TASK DETAILS:
Please repeat the bug report between "# Remove unneeded" and "upstream cherrypy problem.", inclusive, swapping "ArchLinux" for "Arch Linux".

PROVIDED TEXT:
+ + + +

FS#43382 - [calibre] 2.15.0-1 changes to upstream in PKGBUILD

Attached to Project: Community Packages
Opened by Eli Schwartz (eschwartz) - Friday, 09 January 2015, 04:00 GMT
Last edited by Doug Newgard (Scimmia) - Sunday, 25 June 2017, 15:08 GMT
Task Type General Gripe
Category Packages
Status Closed
Assigned To Jelle van der Waa (jelly)
Architecture All
Severity Low
Priority Normal
Reported Version
Due in Version Undecided
Due Date Undecided
Percent Complete 100%
Votes 5
Private No

Details

Description: The PKGBUILD for calibre (as of version 2.15.0-1, and going back some time) removes several python modules from the calibre source tree:

# Remove unneeded files and libs
rm -rf resources/${pkgname}-portable.* \
src/six.py \
src/cherrypy \
src/html5lib \
src/chardet

These libraries are patched in calibre, in order to fix upstream bugs and stuff, and removing them in order to use the system packages causes these bugs to reappear. Kovid Goyal (calibre creator) has personally griped to me about this[1], and I have recently seen two examples of people having issues with the ArchLinux package that were fixed by my advice to install the self-contained binaries at http://calibre-ebook.com/download_linux
This would also fix  FS#36159  - [calibre] web server broken with python2-cherrypy 3.2.3-1
which was closed as an upstream cherrypy problem.

For more information, see:
http://www.mobileread.com/forums/showthread.php?t=253691
http://www.mobileread.com/forums/showthread.php?t=252658 (this is  FS#36159  again, actually. But )

There are indeed
commit log for the calibre-bundled cherrypy: https://github.com/kovidgoyal/calibre/commits/master/src/cherrypy
commit log for the calibre-bundled html5lib: https://github.com/kovidgoyal/calibre/commits/master/src/html5lib
commit log for the calibre-bundled chardet: https://github.com/kovidgoyal/calibre/commits/b552d25fe081dcc0da1e25c6043963009b124cd4/src/calibre/ebooks/chardet

I have no reason to suspect six.py is causing troubles, as calibre seems to bundle an old version from here: https://bitbucket.org/gutworth/six/commits/42c74399ac7a66713be2bb25c86bb558a8aca08e
So I will not go so far as to say that cannot be stripped (but I have asked on the calibre bug tracker).

The wrapper scripts for calibre-portable obviously can be stripped...

I do not believe ArchLinux should be modifying source packages when the developer specifically includes private, modified copies of an external dependency. The end result is users being unable to use pieces of calibre functionality when the issue has already been fixed upstream.


[1] http://www.mobileread.com/forums/showpost.php?p=3000044&postcount=4
This task depends upon

Closed by  Doug Newgard (Scimmia)

+ + + +

RECORD SET:
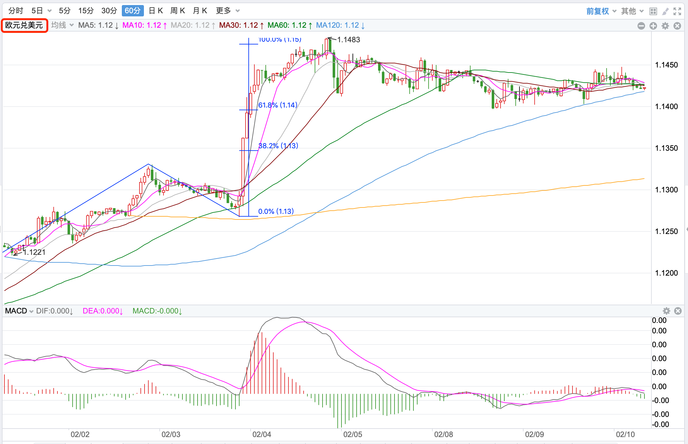The image size is (688, 444).
Task: Select the 分时 intraday tab
Action: click(16, 11)
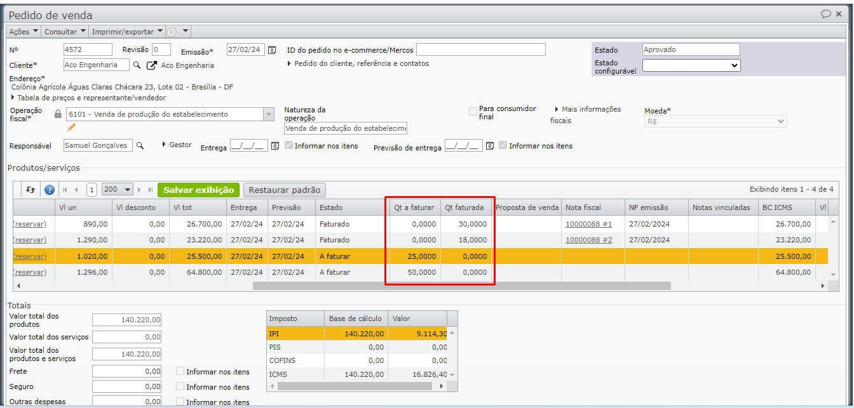
Task: Toggle the Para consumidor final checkbox
Action: (x=473, y=112)
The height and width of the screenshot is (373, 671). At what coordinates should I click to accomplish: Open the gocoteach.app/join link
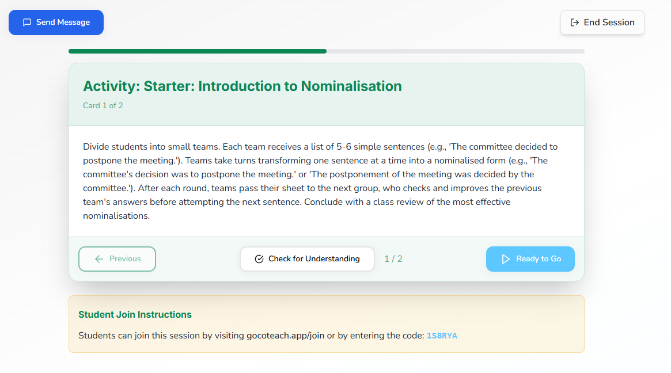[285, 336]
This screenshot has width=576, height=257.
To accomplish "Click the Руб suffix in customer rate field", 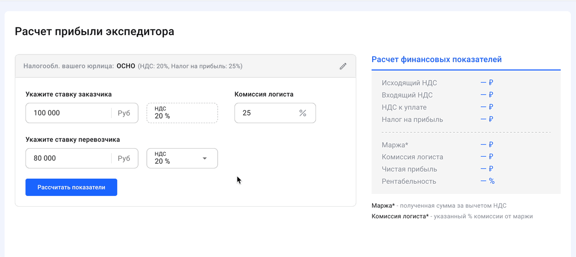I will tap(124, 113).
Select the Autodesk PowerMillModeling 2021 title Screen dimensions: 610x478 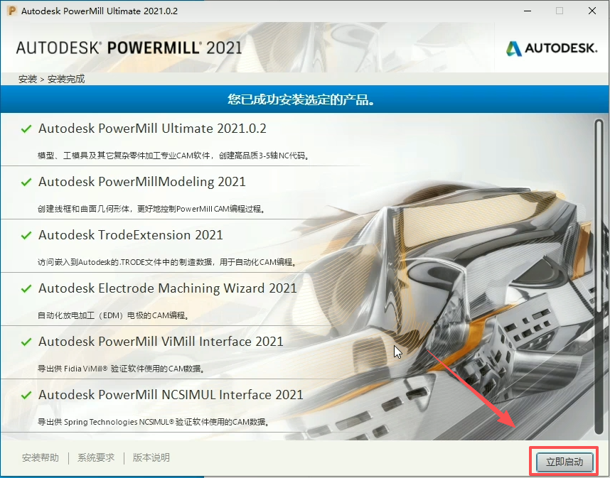click(x=142, y=182)
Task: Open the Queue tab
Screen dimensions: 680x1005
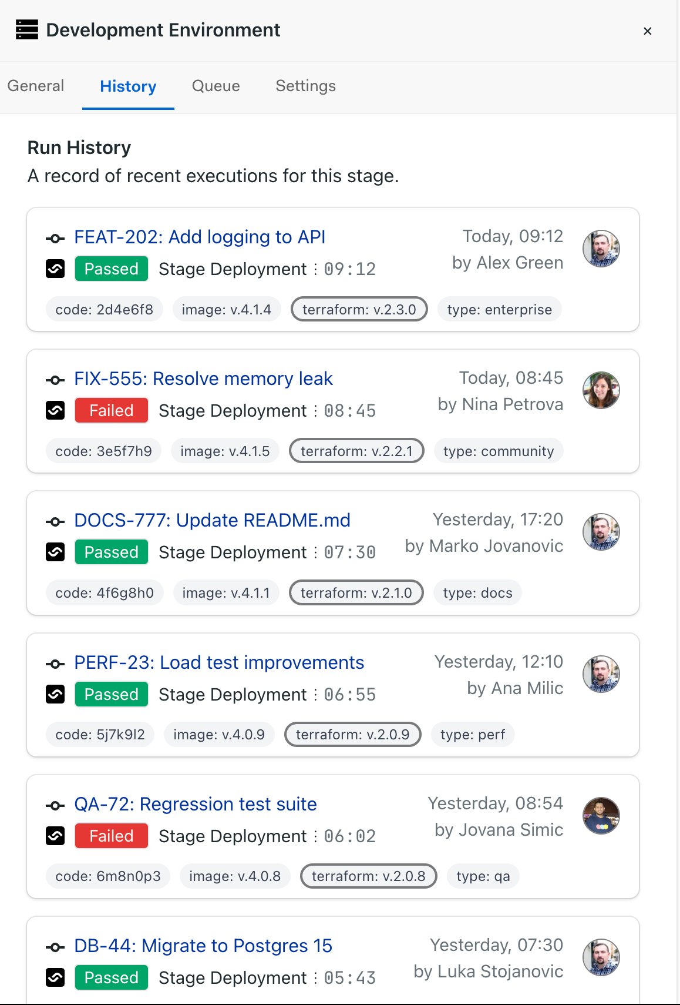Action: (x=216, y=86)
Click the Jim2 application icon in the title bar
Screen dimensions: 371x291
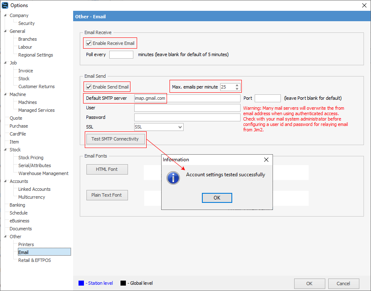(x=5, y=5)
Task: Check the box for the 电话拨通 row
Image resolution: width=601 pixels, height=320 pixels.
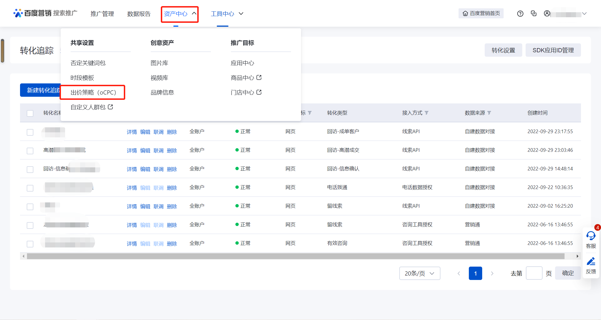Action: pyautogui.click(x=30, y=188)
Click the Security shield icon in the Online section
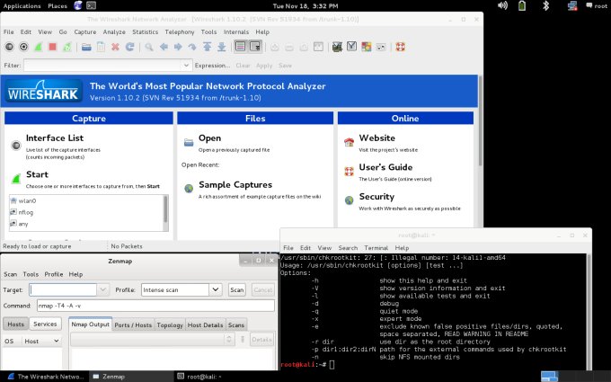The height and width of the screenshot is (382, 611). [350, 200]
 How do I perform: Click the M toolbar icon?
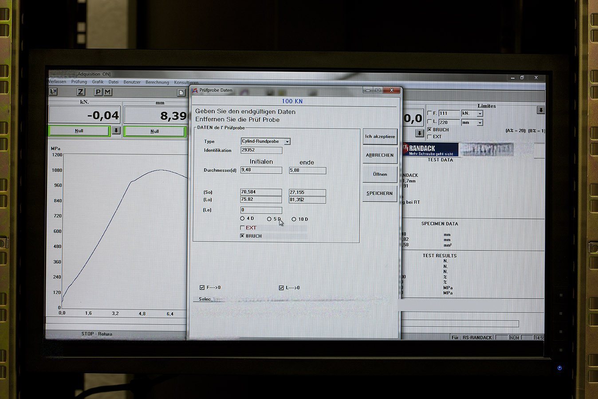tap(108, 92)
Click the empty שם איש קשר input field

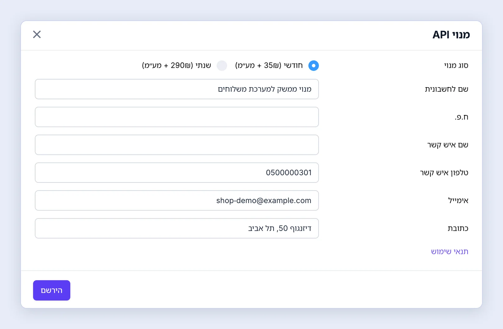tap(177, 145)
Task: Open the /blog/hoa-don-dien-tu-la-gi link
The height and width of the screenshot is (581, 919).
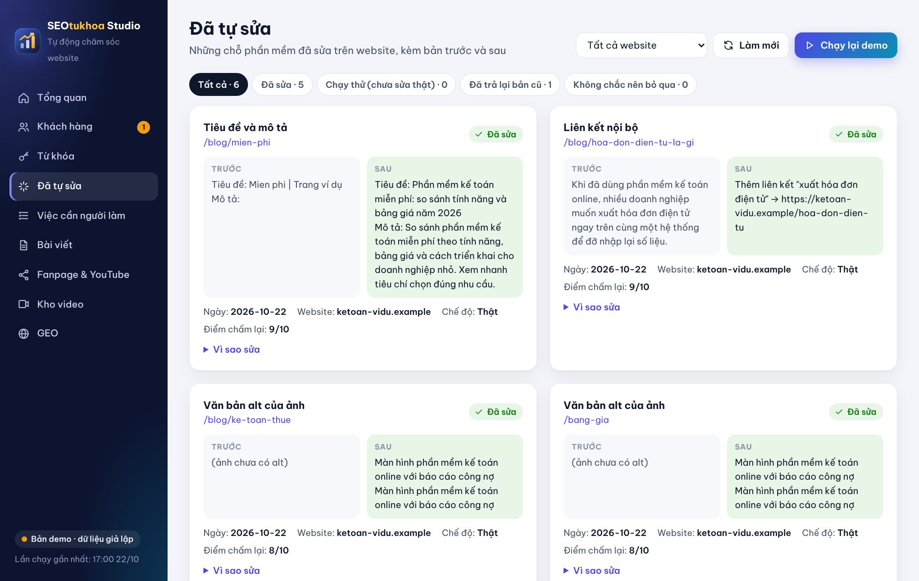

+ + + +

CORRECT RESULT:
# Remove unneeded files and libs
rm -rf resources/${pkgname}-portable.* \
src/six.py \
src/cherrypy \
src/html5lib \
src/chardet

These libraries are patched in calibre, in order to fix upstream bugs and stuff, and removing them in order to use the system packages causes these bugs to reappear. Kovid Goyal (calibre creator) has personally griped to me about this[1], and I have recently seen two examples of people having issues with the Arch Linux package that were fixed by my advice to install the self-contained binaries at http://calibre-ebook.com/download_linux
This would also fix  FS#36159  - [calibre] web server broken with python2-cherrypy 3.2.3-1
which was closed as an upstream cherrypy problem.